Work order:
Read the lines below and count those that have the word "screenshot". Respond with the number only.

Data for analysis:
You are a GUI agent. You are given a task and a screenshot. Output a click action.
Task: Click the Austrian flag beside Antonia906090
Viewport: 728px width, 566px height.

==

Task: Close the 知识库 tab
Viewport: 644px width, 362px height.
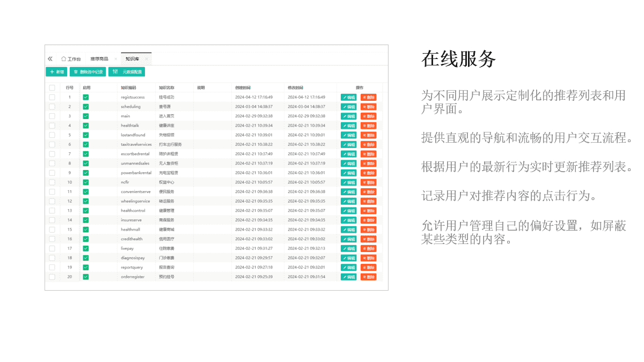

...

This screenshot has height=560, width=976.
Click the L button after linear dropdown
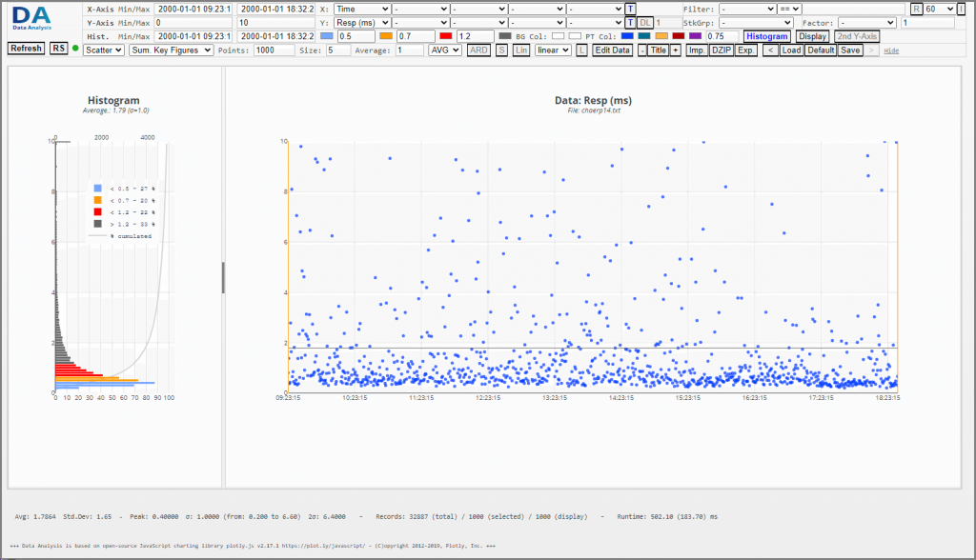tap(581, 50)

Your response:
2